A Tough Nut to Crack
Emily Dobry ‘20 and Bryan Hed
Scientists at Penn State research facility contribute to effort to revive the American chestnut If you were to design the perfect tree, it would be the American chestnut. It was known to grow tall and straight and be rot-resistant, making it prized at one time for lumber, furniture, and musical instruments. Despite its tremendous size, once felled, it could be easily split. It was also prolific, sending up new shoots that grew fast. The average mature American chestnut tree could be up to 100 feet tall and 4 to 7 feet thick at the trunk.
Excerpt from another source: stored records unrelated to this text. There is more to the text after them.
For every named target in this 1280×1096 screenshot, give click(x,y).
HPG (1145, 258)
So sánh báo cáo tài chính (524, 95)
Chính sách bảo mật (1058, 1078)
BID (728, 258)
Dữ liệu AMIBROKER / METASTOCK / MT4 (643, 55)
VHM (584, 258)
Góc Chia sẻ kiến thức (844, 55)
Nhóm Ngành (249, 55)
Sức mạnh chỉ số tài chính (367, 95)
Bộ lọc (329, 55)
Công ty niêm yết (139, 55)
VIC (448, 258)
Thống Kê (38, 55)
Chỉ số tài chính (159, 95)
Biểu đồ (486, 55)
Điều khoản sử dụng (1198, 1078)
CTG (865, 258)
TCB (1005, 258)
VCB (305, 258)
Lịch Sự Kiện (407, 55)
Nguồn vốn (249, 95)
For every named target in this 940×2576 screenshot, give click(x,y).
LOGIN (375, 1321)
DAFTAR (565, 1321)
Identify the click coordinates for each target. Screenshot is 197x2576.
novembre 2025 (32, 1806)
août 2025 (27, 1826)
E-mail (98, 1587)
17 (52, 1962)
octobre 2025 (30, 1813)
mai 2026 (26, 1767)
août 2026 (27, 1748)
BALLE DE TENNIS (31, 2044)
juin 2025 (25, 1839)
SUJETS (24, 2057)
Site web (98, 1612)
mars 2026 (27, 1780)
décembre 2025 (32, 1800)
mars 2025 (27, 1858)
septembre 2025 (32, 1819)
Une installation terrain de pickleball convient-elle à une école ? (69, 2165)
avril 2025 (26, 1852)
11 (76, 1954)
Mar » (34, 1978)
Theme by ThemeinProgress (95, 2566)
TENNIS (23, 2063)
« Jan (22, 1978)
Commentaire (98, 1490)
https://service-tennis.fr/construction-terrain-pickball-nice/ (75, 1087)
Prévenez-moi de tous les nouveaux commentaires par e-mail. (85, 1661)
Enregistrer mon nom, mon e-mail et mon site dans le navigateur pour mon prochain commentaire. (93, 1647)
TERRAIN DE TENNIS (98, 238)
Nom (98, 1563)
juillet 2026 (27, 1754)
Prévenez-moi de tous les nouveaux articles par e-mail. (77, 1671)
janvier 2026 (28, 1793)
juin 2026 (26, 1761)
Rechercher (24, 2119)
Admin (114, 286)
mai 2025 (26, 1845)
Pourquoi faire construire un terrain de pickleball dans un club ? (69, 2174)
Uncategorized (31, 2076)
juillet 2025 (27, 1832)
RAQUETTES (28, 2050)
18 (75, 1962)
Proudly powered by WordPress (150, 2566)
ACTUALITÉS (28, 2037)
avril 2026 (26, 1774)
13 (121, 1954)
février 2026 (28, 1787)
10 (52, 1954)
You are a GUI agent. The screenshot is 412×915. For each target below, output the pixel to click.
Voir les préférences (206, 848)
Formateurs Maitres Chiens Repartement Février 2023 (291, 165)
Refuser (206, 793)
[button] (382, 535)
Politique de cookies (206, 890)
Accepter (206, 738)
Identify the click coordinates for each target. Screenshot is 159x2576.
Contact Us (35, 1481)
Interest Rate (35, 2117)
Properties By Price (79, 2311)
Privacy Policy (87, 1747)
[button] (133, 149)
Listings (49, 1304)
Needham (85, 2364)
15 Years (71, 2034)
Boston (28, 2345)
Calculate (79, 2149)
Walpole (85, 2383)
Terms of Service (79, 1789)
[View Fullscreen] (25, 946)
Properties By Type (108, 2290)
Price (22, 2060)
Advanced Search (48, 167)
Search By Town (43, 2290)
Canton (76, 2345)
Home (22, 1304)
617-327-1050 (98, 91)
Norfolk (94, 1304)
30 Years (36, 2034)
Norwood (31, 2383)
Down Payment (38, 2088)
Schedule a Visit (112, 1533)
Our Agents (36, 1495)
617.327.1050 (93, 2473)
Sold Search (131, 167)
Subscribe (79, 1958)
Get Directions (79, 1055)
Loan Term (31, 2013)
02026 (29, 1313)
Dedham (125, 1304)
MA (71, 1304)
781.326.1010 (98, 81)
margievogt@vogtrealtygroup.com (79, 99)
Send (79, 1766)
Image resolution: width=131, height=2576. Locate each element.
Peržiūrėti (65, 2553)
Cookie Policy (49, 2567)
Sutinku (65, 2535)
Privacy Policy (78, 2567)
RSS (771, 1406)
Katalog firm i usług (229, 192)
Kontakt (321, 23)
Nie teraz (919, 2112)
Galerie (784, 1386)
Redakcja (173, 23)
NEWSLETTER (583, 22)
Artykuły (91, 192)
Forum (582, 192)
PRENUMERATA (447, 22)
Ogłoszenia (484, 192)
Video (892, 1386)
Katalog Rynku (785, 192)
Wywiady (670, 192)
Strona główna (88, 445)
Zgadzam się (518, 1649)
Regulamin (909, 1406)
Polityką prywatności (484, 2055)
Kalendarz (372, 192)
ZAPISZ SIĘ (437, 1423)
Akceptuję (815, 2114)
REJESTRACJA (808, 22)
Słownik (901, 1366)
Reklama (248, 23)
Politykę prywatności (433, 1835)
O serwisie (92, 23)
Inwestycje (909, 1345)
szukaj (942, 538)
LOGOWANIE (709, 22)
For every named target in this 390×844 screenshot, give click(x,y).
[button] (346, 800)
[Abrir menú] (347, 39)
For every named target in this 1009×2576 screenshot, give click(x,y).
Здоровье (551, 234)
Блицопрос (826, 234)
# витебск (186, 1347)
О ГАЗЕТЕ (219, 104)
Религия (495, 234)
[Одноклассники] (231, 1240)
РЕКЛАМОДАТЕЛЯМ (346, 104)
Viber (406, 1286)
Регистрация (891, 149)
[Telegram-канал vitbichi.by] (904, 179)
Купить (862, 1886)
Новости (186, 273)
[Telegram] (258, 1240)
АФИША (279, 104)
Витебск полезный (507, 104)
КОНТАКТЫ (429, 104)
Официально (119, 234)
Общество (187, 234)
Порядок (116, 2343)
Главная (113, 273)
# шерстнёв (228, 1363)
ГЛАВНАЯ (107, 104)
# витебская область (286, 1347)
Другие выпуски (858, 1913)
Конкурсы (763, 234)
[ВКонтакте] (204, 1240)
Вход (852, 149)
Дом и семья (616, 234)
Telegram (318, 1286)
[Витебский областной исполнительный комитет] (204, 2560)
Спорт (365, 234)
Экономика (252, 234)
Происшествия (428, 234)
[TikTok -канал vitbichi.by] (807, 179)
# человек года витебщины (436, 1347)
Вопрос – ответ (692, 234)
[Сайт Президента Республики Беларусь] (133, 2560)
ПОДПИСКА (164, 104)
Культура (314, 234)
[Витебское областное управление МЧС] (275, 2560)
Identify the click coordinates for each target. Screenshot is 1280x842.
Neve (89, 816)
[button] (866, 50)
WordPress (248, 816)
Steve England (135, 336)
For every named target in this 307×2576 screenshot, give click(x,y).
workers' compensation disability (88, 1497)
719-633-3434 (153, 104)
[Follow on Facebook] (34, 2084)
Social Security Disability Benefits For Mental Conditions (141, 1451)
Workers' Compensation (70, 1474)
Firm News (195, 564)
A healthy specimen might be expected to live for 400 to 600 years and produce several bushels of nuts each year, literally raining down food for humans and animals. In the early 1900s, this majestic species made up a substantial portion of the eastern hardwood forests. There were almost 4 billion American chestnut trees in the United States until a fungal pathogen transported on chestnut trees imported from Japan and China wiped the species out in less than forty years. It is considered to be the greatest ecological disaster to ever strike the world’s forests.
SMALLPOX FOR TREES “The pathogen is native to Chinese and Japanese chestnuts, so the two co-evolved, but the American chestnut had never been exposed to it before and had little natural resistance to it,” 18
said Emily Dobry ’20, a student in Penn State’s Plant Sciences Horticulture master’s program who is doing research work at the University’s Lake Erie Regional Grape Research and Extension Center (LERGREC) in North East, Pa. “Think smallpox for trees.” Today, there are fewer than 1,000 American chestnut trees, largely in isolated areas outside of the tree’s historical range in the eastern half of the United States, along the Appalachian mountain ridge and through New England. A few of them can be found at LERGREC, where researchers have been conducting a trial since 2013 with fifteen chestnut trees—five each of the American, Chinese, and AmericanChinese hybrid species developed by scientists, all planted in one long row. “The idea was to plant American and Chinese chestnuts side by side with some of the hybrids that have been developed and allow them to be challenged with chestnut blight over the years,” said LERGREC’s Bryan Hed, a plant pathologist. “Over the years, most of the trees have suffered dieback from disease, insects, or weather, and have had to be cut back and renewed from sucker growth from the original rootstock,” Hed said. “Interestingly, the Chinese trees have fared the worst. The hybrid trees are notable exceptions; three of them are currently 17 to 21 feet in height.”